Frederik Nielsen Jensen was born 19 Feb. 1831 in Store Karleby, Copenhagen, Denmark to Jens Nielsen and Ane Marie Frederiksen. Frederik embraced the Gospel in Denmark when a young man of [eighteen] years of age. He was a spiritual man and had a strong desire to come to America. He spent a lifetime in the service of the Lord; he fulfilled the words of Lord Byron,” the deepest law of the Spirit, is that men become like that which they most love.”

Frederik was an ambitious young man. He was a fine builder. At the age of [fourteen] he learned to build fine things with his hands….furniture, homes, and other things. He worked very hard at his skill and at the age of [twenty-two] had earned enough to fulfill his desire to come to America. He left his parents and brothers and sisters and sailed on the ship “Forest Monarch Jan. 16, 1853 from Liverpool, England. He traveled with E. Forsberg’s Company to Salt Lake City. Grandfather Frederik arrived in Logan, Utah in the early spring of 1853 to help build the early settlement of Logan. He helped layout the streets, canals and early schools and buildings of worship in that city. Money was [scarce] and work was very plentiful.

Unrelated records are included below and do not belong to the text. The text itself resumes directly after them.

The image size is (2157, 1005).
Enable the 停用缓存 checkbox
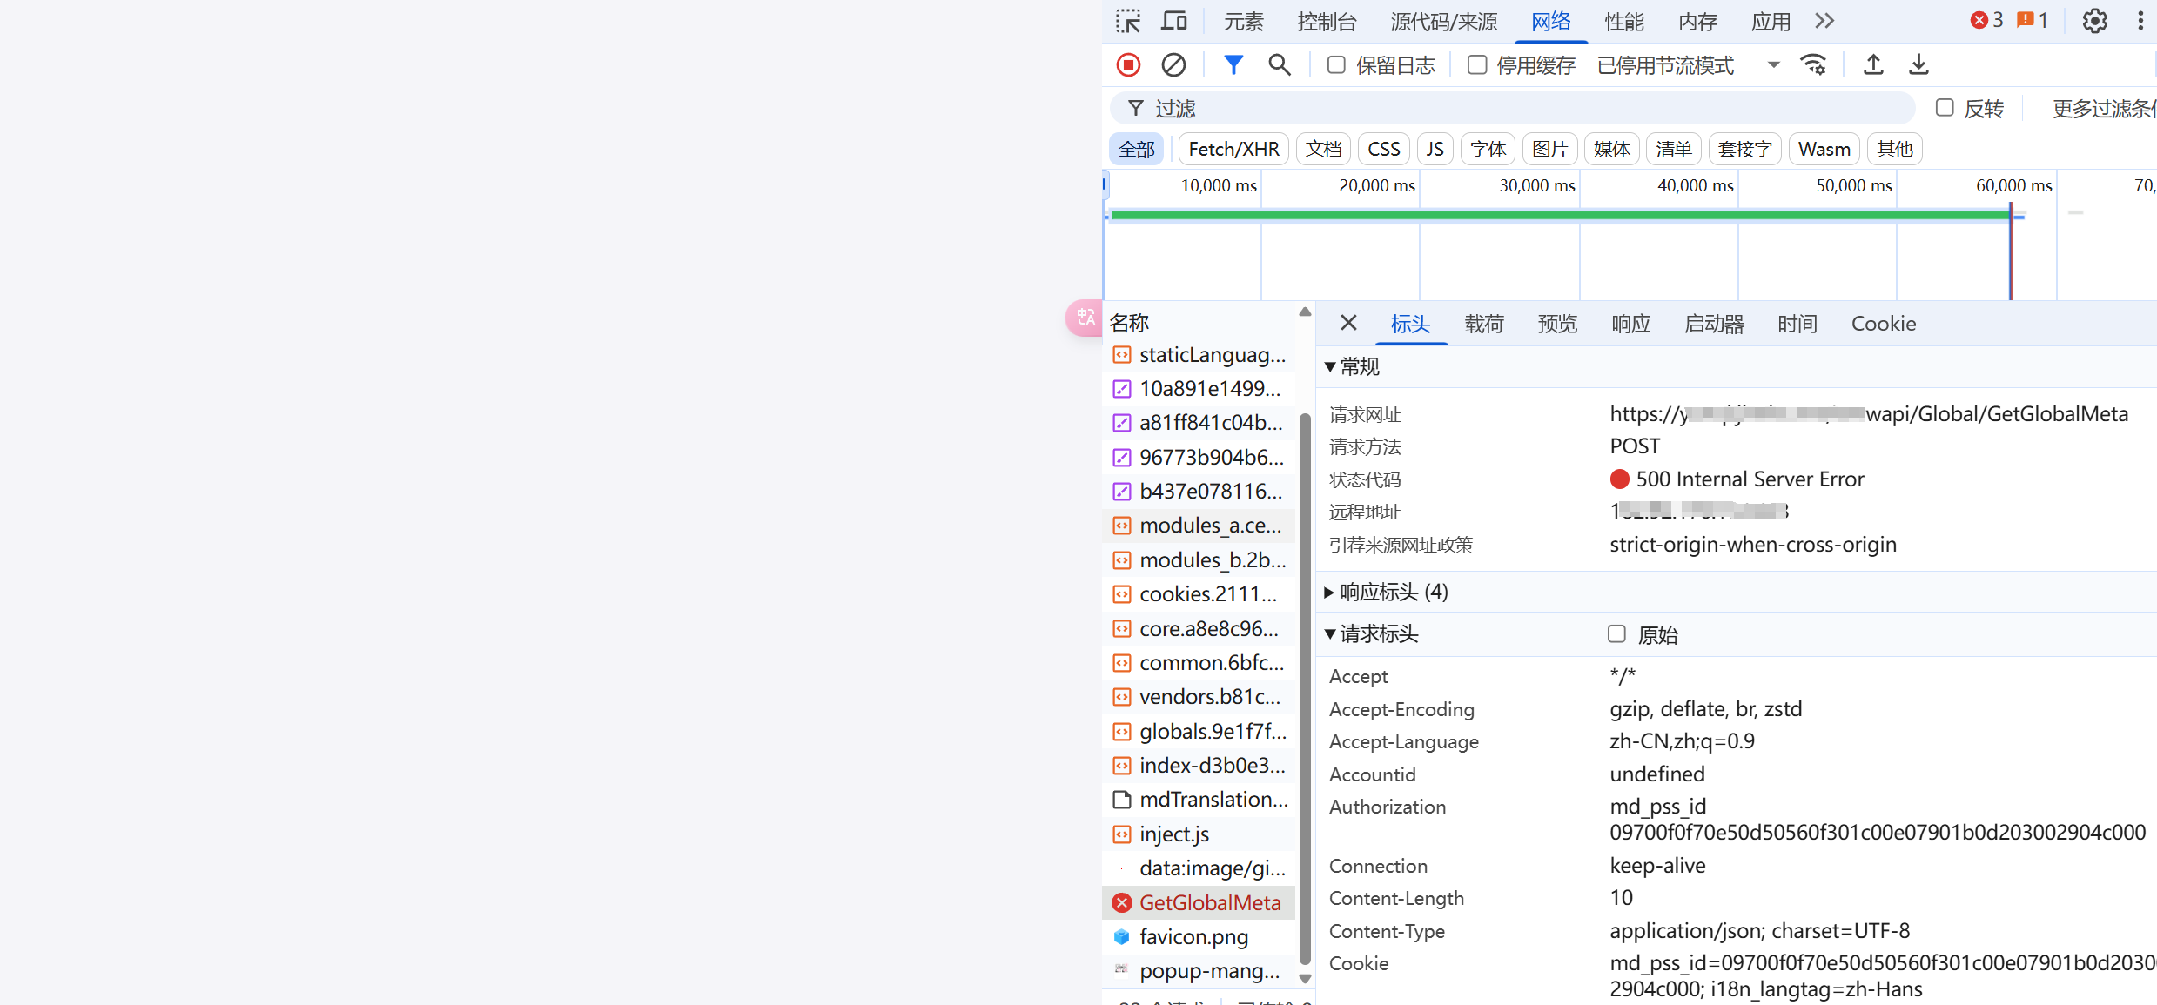1477,64
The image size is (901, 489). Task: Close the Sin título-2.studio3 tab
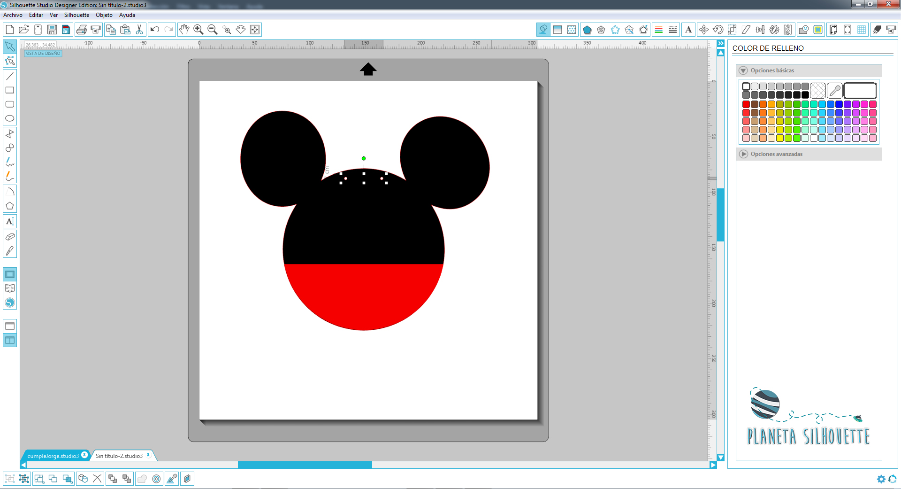coord(149,455)
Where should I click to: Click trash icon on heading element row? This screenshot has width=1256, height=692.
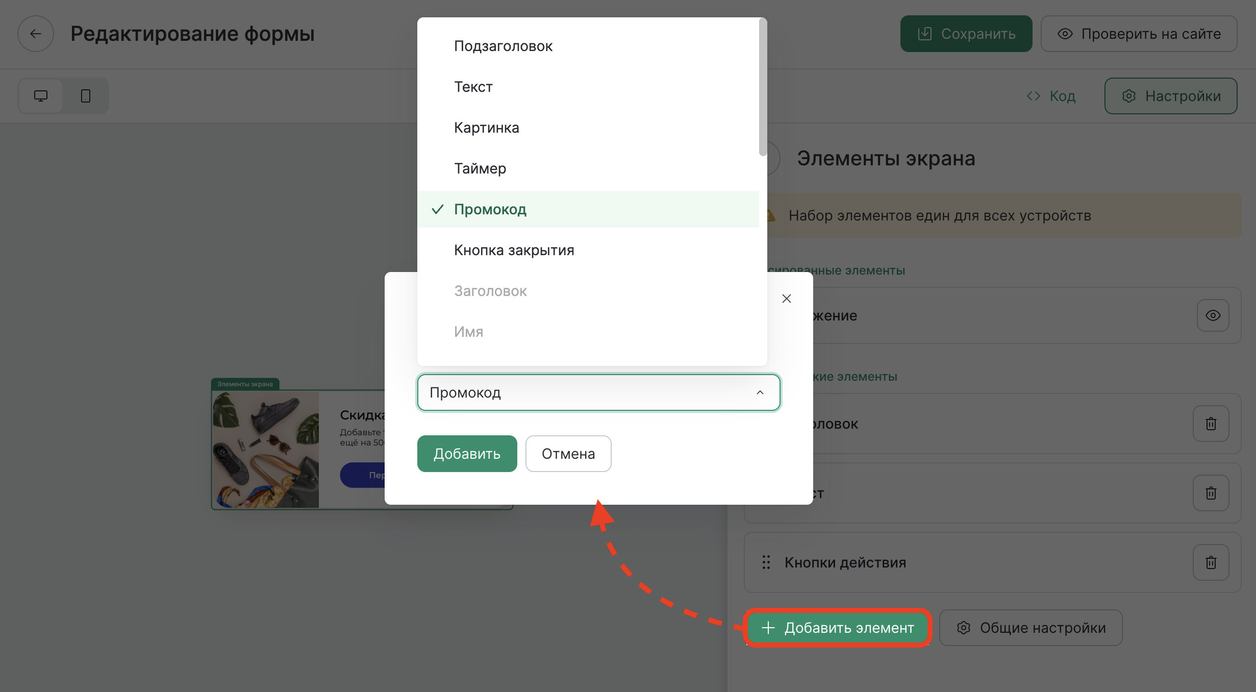(x=1211, y=424)
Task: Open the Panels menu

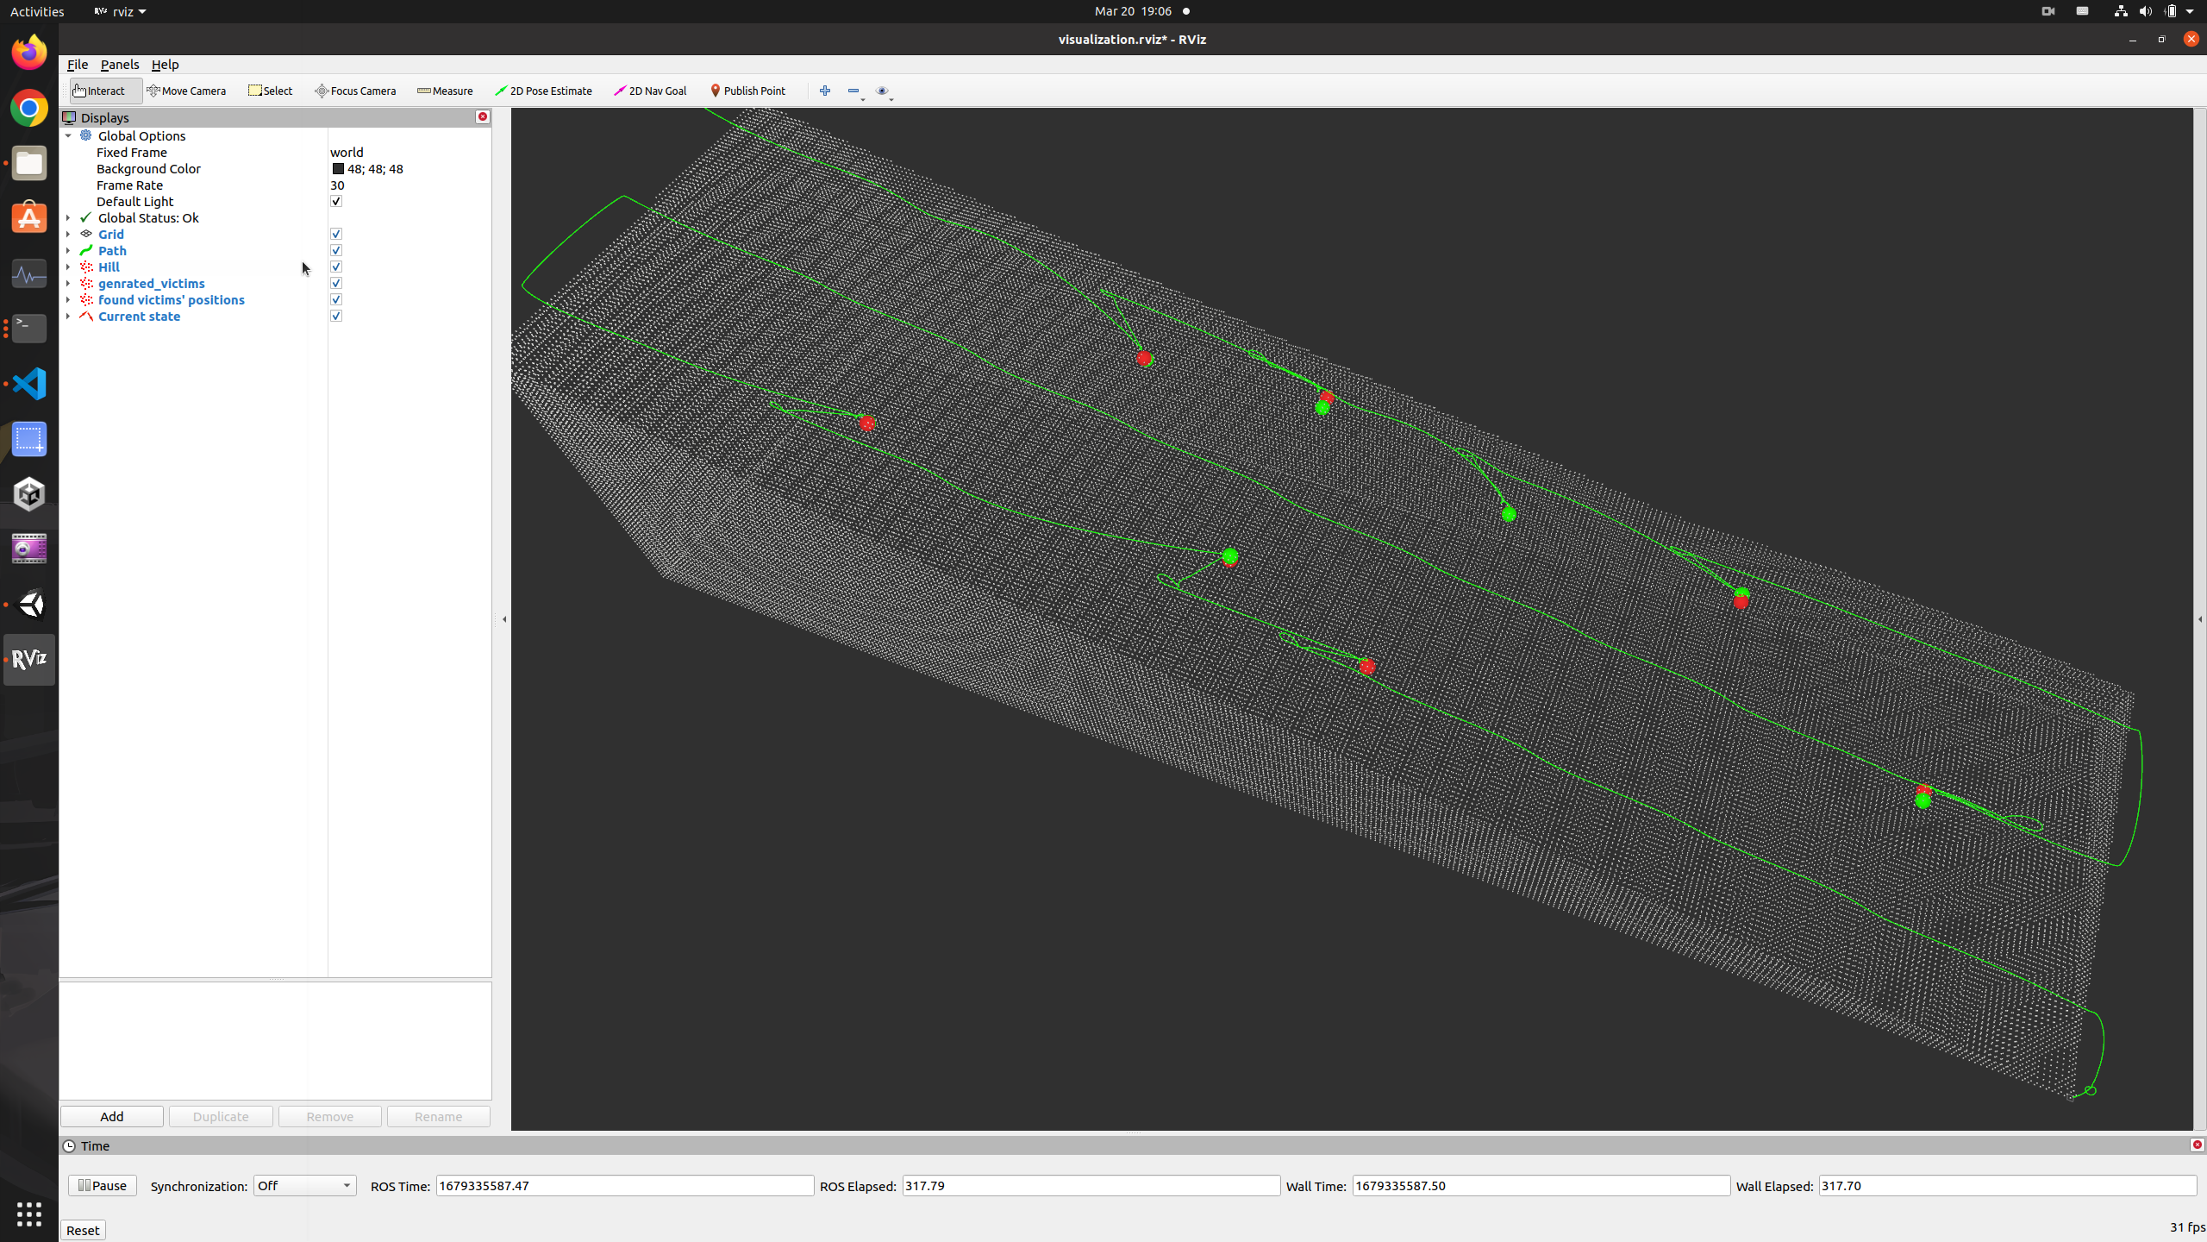Action: (x=119, y=65)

His first marriage was to Anna Seamonsen….from this marriage there were [two] children. His second marriage to Johanah Petersen brought [four] children.

[On] June 15, 1867 Frederik Jensen married Anna Fredrika Petersen, [twenty-one] years of age, who was a younger sister to Johanah Petersen the [second] wife. To this marriage there were born nine children, six boys and three girls. Erastus, my father was the eldest son and also the oldest in the family. Frederik built a modest home of white brick on a [four] acre lot, at 780 North 2nd East in Logan. This is just a block south of where the Logan Jr. High School is now built.

Grandfather was a tall well built man of near 6 ft. He was dark complexioned, almost black hair, and dark attractive blue eyes. He usually wore a ‘moustache.’

Grandmother was a very feminine woman as I remember her, she was of small features about 5’4” and also dark complexioned with blue clear eyes.

Grandfather, like all other early settlers in Logan had two or [three] cows, chickens, and usually raised a couple of pigs so there would be meat of a variety and milk, enough to make cheese. In the winter there were vegetables, carrots, potatoes, parsnips, stored in ‘Pits’ that were arranged in the garden plot where the vegetables had been grown during the warm summer days. The storage pits were made by digging the soil out about [three] feet in a circle, then filling this with clean straw about [one foot] thick and piling carrots in on pit, potatoes, parsnips and cabbage in rows the same way, then covering.